Ed Bartlett



Title:

Professor

PhD Granting Institution:

University of Wisconsin-Madison

Contact:

Email Address: ebartle@purdue.edu
Office Phone: 765-496-1425
Lab Website Link: https://engineering.purdue.edu/CAPLab

Primary Training Group:

Integrative Neuroscience

Secondary Training Groups:

Computational and Systems Biology, Membrane Biology

Research Areas:

neuroscience, neurobiology, sensory systems, electrophysiology, hearing, neurodegeneration, aging

Current Projects:

1) We are testing how different types of noise exposure differing in intensity and duration affect hearing and recovery from exposure over time. Noise exposure affects millions of Americans, both civilians and military service members, and we are testing how brief noise exposures such as those due to blast (Race et al. 2017, Han et al. 2020) or gunshot exposure may differ from continuous noise such as that experienced in many workplaces (e.g. construction, manufacturing). We correlate recorded neural activities with changes in neuroanatomy.
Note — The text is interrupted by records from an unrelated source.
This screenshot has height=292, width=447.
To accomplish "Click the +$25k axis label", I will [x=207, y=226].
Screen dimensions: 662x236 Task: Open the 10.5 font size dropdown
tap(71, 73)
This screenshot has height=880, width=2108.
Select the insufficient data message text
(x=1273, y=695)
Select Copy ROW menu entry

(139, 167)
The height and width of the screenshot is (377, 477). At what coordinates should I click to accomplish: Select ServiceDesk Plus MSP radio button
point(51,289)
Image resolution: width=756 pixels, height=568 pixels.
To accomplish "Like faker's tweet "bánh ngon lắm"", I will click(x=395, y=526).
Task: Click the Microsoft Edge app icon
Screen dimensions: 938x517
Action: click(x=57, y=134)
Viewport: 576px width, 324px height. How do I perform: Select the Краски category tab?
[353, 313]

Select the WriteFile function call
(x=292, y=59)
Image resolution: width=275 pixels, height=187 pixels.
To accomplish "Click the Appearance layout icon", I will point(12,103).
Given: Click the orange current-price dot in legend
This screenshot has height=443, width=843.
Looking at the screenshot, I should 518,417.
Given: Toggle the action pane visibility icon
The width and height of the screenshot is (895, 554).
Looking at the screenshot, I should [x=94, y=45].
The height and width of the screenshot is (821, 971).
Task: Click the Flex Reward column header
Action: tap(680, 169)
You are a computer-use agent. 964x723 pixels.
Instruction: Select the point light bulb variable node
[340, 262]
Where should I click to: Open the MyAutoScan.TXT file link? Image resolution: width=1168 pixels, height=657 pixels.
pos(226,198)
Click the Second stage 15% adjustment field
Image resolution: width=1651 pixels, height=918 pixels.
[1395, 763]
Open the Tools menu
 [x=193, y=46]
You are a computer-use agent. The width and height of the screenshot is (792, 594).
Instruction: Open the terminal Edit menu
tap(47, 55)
These projects are funded or have been funded by the Department of Defense and the Indiana CTSI. 2)Age-related hearing loss (ARHL) affects tens of millions of people in the United States alone, and left untreated, it is a major risk factor for poor outcomes in aging (Helfer et al. 2020). We are currently working on diagnostics of auditory system function, behavioral and electrophysiological, that are non-invasive and can be used in rodents and humans (Parthasarathy and Bartlett 2012, Parthasarathy et al. 2014, 2016, 2019, Lai et al. 2017, 2018). In addition, we record from neurons in the inferior colliculus (IC), auditory thalamus, and auditory cortex in order to track age-related changes in neural representations of sound features (Rabang et al. 2012, Herrmann et al. 2017). These projects are funded or have been funded by the Department of Defense and the National Institutes of Health. 3) Infrared neural stimulation (INS) offers a novel mode of neuroprosthetic substitution (Coventry et. al 2020) that may be more selective than electrical stimulation and that does not require genetic modification of neurons, making INS more easily suitable and a powerful technology for humans. Moreover, we have developed a powerful algorithm called Spiker-Net for learning and modifying neural stimulation parameters in real-time. These projects are funded or have been funded by the National Institutes of Health .